Her eyes twinkled. “No, of course I would not!” she admitted. “You are so very loath to tell me anything that I am quite forced to ask you. Is it anything to do with a woman — what Sir Horace would call a bit of muslin, perhaps?”

“Sophy! Upon my word! No! Nothing of the sort!”

“Money, then?”

He did not answer, and after a moment she patted invitingly the sofa on which she sat, and said, “Do, pray, come and sit down! I don’t suppose it is by half so bad as you fear.”

He gave a short laugh, but after a little more persuasion sat down beside her, and sank his head in between his clenched fists. “I shall come about. If the worst comes to the worst, a man may always enlist!”

“True,” she agreed. “But I know something of the army, and I do not think that life in the ranks would suit you at all. Besides, it would very much distress my aunt, you know!”

It was not to be supposed that a young gentleman of Hubert’s order would readily confide his difficulties into the ears of a female, and that female not quite as old as he was himself; but after a good deal of coaxing Sophy managed to extract his story from him. It was not a very coherent tale, and she was obliged to prompt him several times during its recital, but in the end she gathered that he had fallen into the clutches of a moneylender.

There had been some trouble over debts contracted during the previous year at Oxford, the full sum of which he had not dared to disclose to his brother, hoping, in the immemorial way of youth, to be able to discharge them himself. He had knowing friends who knew all the gaming houses in London; quite a brief run of luck at French Hazard, or roulette, would have set all to rights; but when, during the Christmas vacation, he had sought this method of recuperating his fortunes, only the most unprecedented bad luck had attended his efforts.

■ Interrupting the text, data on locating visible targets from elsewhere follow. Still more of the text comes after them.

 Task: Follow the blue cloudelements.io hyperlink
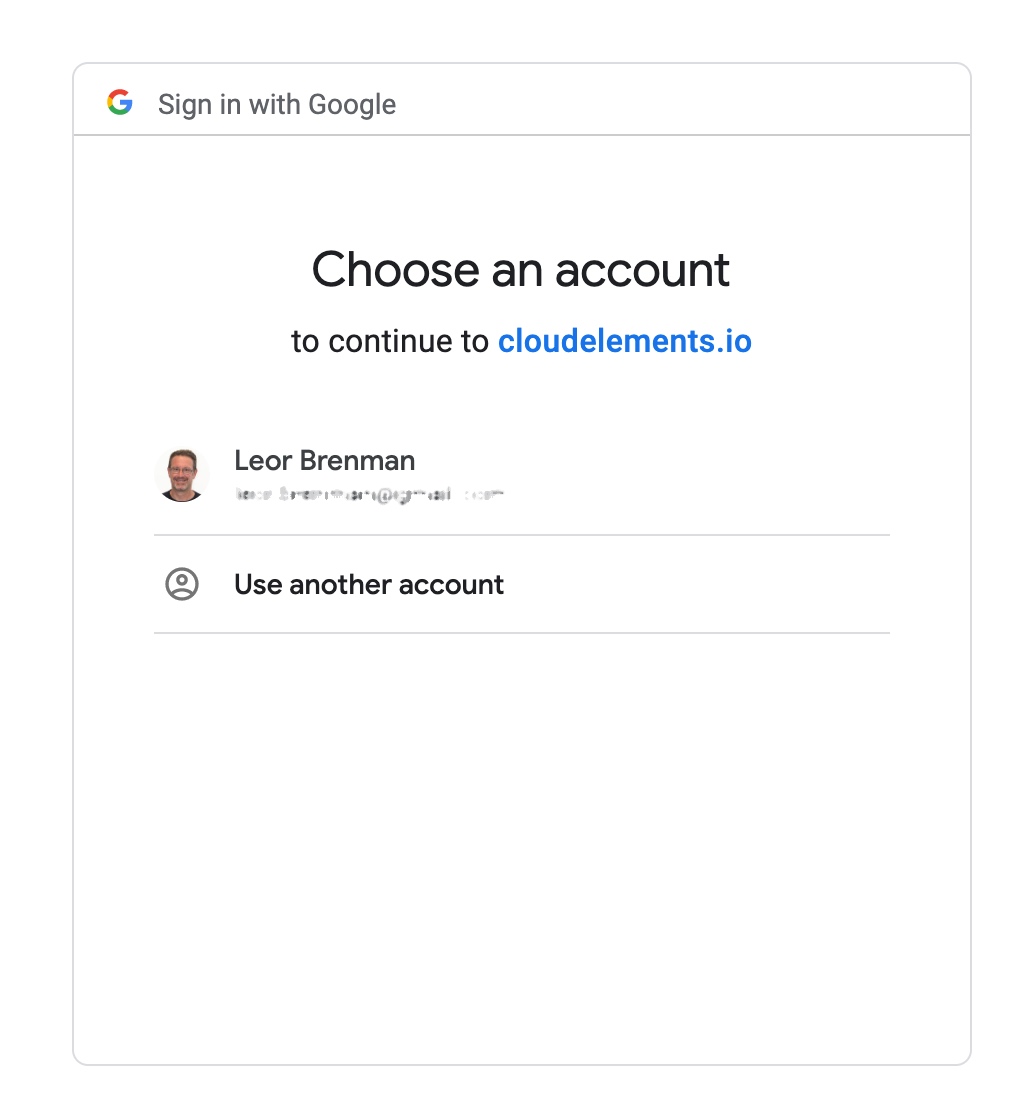click(x=624, y=341)
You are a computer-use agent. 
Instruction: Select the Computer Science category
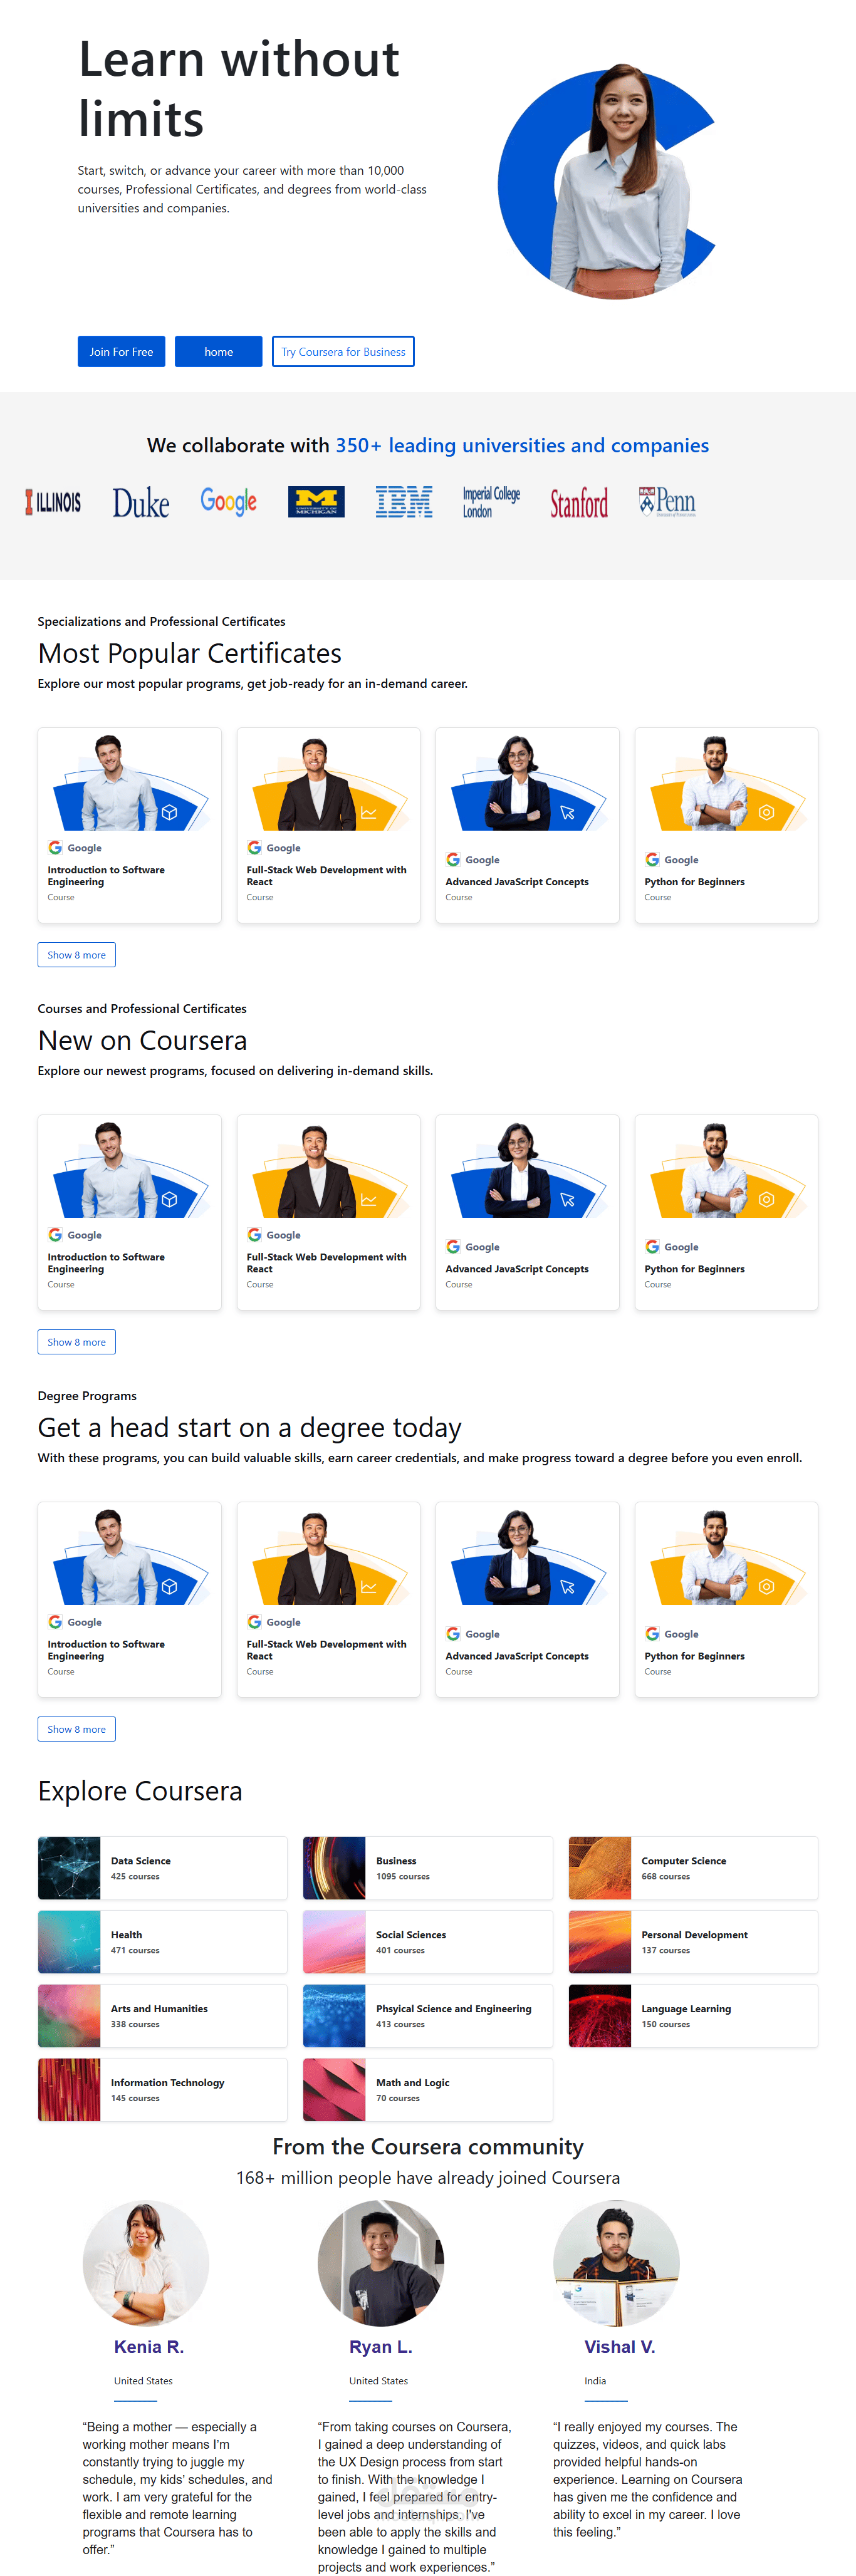[693, 1868]
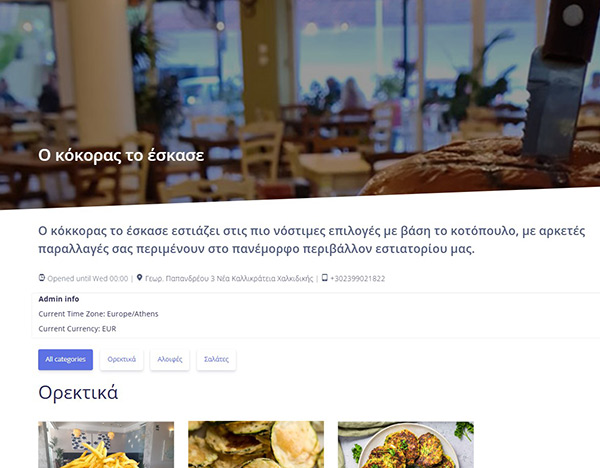Click the mobile phone icon

[x=324, y=278]
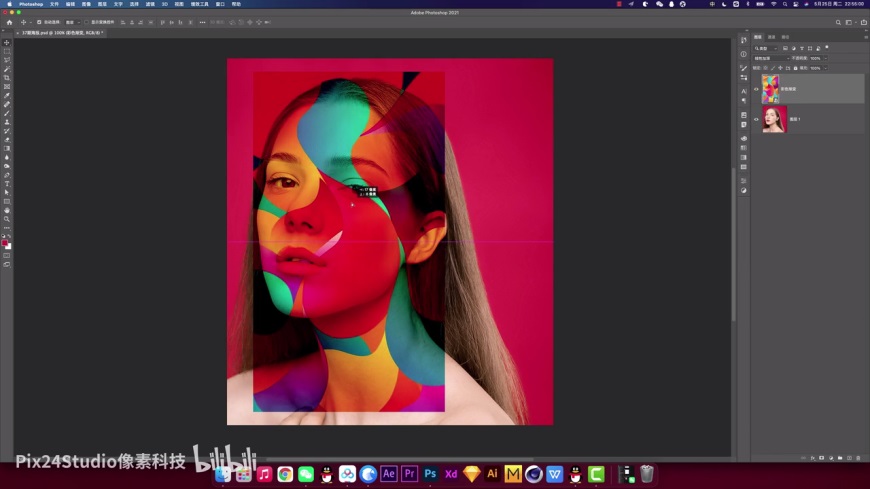Open Premiere Pro from the dock
This screenshot has height=489, width=870.
[409, 474]
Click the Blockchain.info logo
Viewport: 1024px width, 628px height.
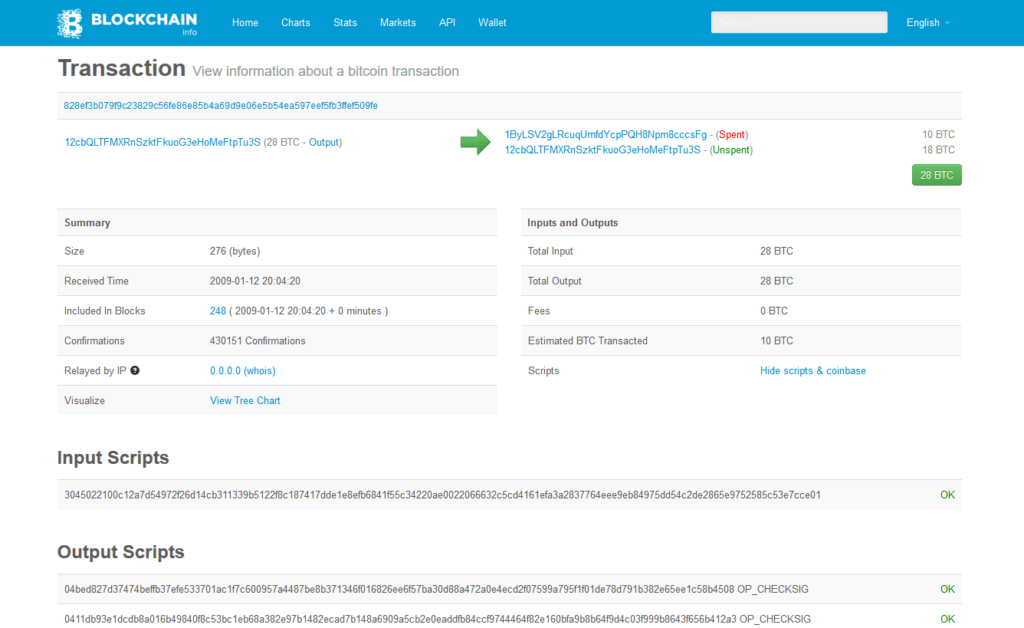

He still shuddered whenever he recalled those ruinous, and, indeed, terrifying evenings, a circumstance which led his sapient cousin to infer that gaming held little attraction for him. Faced with large debts of honor, already in hot water with his formidable brother for far smaller debts, what could he do but jump into the river, or go to a moneylender? And even so, he assured Sophy, he would never have gone near a curst moneylender had he not felt certain of being able to pay the shark off within six months.

“You mean, when you come of age next month?” Sophy asked.